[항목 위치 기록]
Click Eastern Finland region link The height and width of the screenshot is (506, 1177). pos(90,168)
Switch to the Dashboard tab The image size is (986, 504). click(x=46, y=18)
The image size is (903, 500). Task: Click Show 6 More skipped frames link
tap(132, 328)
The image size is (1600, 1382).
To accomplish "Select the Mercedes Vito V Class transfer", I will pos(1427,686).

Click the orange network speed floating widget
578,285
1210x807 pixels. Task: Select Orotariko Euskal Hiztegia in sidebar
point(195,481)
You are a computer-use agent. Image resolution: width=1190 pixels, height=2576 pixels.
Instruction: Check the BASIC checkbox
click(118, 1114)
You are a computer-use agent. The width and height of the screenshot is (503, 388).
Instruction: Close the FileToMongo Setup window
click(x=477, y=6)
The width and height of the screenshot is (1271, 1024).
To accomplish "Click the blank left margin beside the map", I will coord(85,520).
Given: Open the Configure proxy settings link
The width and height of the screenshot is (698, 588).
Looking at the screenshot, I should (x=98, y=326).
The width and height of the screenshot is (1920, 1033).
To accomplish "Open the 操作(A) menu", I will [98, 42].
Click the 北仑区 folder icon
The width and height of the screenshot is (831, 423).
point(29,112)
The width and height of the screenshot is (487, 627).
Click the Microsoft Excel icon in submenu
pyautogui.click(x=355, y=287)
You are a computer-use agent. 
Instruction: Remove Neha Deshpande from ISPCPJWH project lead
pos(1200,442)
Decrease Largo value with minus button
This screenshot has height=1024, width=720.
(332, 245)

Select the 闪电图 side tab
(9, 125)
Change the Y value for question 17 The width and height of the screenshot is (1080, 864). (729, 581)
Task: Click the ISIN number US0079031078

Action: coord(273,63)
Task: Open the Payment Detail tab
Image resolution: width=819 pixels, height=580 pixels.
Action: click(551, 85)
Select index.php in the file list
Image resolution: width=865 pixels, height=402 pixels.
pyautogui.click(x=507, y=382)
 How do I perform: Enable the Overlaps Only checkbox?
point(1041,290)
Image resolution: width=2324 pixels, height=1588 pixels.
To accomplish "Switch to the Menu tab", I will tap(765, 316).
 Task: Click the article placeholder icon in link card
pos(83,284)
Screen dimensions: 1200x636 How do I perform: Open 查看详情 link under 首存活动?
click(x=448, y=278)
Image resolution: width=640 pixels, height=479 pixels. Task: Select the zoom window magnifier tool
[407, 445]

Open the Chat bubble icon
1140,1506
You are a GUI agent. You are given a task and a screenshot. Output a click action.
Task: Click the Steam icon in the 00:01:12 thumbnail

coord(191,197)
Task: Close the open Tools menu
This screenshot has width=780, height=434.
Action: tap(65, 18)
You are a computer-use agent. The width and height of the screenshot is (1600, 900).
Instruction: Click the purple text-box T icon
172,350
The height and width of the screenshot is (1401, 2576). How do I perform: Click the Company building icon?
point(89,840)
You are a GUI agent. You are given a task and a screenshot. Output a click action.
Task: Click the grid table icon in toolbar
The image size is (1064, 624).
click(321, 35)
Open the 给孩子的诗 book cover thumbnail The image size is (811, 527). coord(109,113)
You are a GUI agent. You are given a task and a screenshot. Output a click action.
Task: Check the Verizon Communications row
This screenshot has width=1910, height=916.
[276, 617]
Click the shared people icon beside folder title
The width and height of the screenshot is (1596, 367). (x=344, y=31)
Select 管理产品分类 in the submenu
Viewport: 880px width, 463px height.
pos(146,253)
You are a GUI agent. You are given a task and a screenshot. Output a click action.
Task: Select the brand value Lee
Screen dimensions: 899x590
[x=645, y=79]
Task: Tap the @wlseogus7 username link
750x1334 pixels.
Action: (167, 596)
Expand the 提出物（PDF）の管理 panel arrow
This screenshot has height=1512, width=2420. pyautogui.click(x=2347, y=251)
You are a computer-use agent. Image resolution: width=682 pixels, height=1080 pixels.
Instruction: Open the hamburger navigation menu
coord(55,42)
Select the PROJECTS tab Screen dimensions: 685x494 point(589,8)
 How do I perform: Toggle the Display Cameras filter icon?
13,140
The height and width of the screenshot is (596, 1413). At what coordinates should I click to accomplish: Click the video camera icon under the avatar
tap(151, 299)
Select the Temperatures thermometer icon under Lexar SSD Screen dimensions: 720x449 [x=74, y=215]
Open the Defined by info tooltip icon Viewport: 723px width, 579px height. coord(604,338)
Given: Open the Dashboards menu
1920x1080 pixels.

▶ [풀 문제] 위 항목의 모든 줄을 한 글자도 바꾸지 말고 그대로 추출하세요.

▶ [문제 풀이]
Click Eastern Finland region link The height and width of the screenshot is (506, 1177). pos(90,168)
Switch to the Dashboard tab The image size is (986, 504). click(x=46, y=18)
The image size is (903, 500). Task: Click Show 6 More skipped frames link
tap(132, 328)
The image size is (1600, 1382).
To accomplish "Select the Mercedes Vito V Class transfer", I will pos(1427,686).

Click the orange network speed floating widget
578,285
1210x807 pixels. Task: Select Orotariko Euskal Hiztegia in sidebar
point(195,481)
You are a computer-use agent. Image resolution: width=1190 pixels, height=2576 pixels.
Instruction: Check the BASIC checkbox
click(118, 1114)
You are a computer-use agent. The width and height of the screenshot is (503, 388).
Instruction: Close the FileToMongo Setup window
click(x=477, y=6)
The width and height of the screenshot is (1271, 1024).
To accomplish "Click the blank left margin beside the map", I will coord(85,520).
Given: Open the Configure proxy settings link
The width and height of the screenshot is (698, 588).
Looking at the screenshot, I should (x=98, y=326).
The width and height of the screenshot is (1920, 1033).
To accomplish "Open the 操作(A) menu", I will [98, 42].
Click the 北仑区 folder icon
The width and height of the screenshot is (831, 423).
point(29,112)
The width and height of the screenshot is (487, 627).
Click the Microsoft Excel icon in submenu
pyautogui.click(x=355, y=287)
You are a computer-use agent. 
Instruction: Remove Neha Deshpande from ISPCPJWH project lead
pos(1200,442)
Decrease Largo value with minus button
This screenshot has height=1024, width=720.
(332, 245)

Select the 闪电图 side tab
(9, 125)
Change the Y value for question 17 The width and height of the screenshot is (1080, 864). (729, 581)
Task: Click the ISIN number US0079031078

Action: coord(273,63)
Task: Open the Payment Detail tab
Image resolution: width=819 pixels, height=580 pixels.
Action: click(551, 85)
Select index.php in the file list
Image resolution: width=865 pixels, height=402 pixels.
pyautogui.click(x=507, y=382)
 How do I perform: Enable the Overlaps Only checkbox?
point(1041,290)
Image resolution: width=2324 pixels, height=1588 pixels.
To accomplish "Switch to the Menu tab", I will tap(765, 316).
 Task: Click the article placeholder icon in link card
pos(83,284)
Screen dimensions: 1200x636 How do I perform: Open 查看详情 link under 首存活动?
click(x=448, y=278)
Image resolution: width=640 pixels, height=479 pixels. Task: Select the zoom window magnifier tool
[407, 445]

Open the Chat bubble icon
1140,1506
You are a GUI agent. You are given a task and a screenshot. Output a click action.
Task: Click the Steam icon in the 00:01:12 thumbnail

coord(191,197)
Task: Close the open Tools menu
This screenshot has width=780, height=434.
Action: tap(65, 18)
You are a computer-use agent. The width and height of the screenshot is (1600, 900).
Instruction: Click the purple text-box T icon
172,350
The height and width of the screenshot is (1401, 2576). How do I perform: Click the Company building icon?
point(89,840)
You are a GUI agent. You are given a task and a screenshot. Output a click action.
Task: Click the grid table icon in toolbar
The image size is (1064, 624).
click(321, 35)
Open the 给孩子的诗 book cover thumbnail The image size is (811, 527). coord(109,113)
You are a GUI agent. You are given a task and a screenshot. Output a click action.
Task: Check the Verizon Communications row
This screenshot has width=1910, height=916.
[276, 617]
Click the shared people icon beside folder title
The width and height of the screenshot is (1596, 367). (x=344, y=31)
Select 管理产品分类 in the submenu
Viewport: 880px width, 463px height.
pos(146,253)
You are a GUI agent. You are given a task and a screenshot. Output a click action.
Task: Select the brand value Lee
Screen dimensions: 899x590
[x=645, y=79]
Task: Tap the @wlseogus7 username link
750x1334 pixels.
Action: (167, 596)
Expand the 提出物（PDF）の管理 panel arrow
This screenshot has height=1512, width=2420. pyautogui.click(x=2347, y=251)
You are a computer-use agent. Image resolution: width=682 pixels, height=1080 pixels.
Instruction: Open the hamburger navigation menu
coord(55,42)
Select the PROJECTS tab Screen dimensions: 685x494 point(589,8)
 How do I perform: Toggle the Display Cameras filter icon?
13,140
The height and width of the screenshot is (596, 1413). At what coordinates should I click to accomplish: Click the video camera icon under the avatar
tap(151, 299)
Select the Temperatures thermometer icon under Lexar SSD Screen dimensions: 720x449 [x=74, y=215]
Open the Defined by info tooltip icon Viewport: 723px width, 579px height. coord(604,338)
Given: Open the Dashboards menu
1920x1080 pixels.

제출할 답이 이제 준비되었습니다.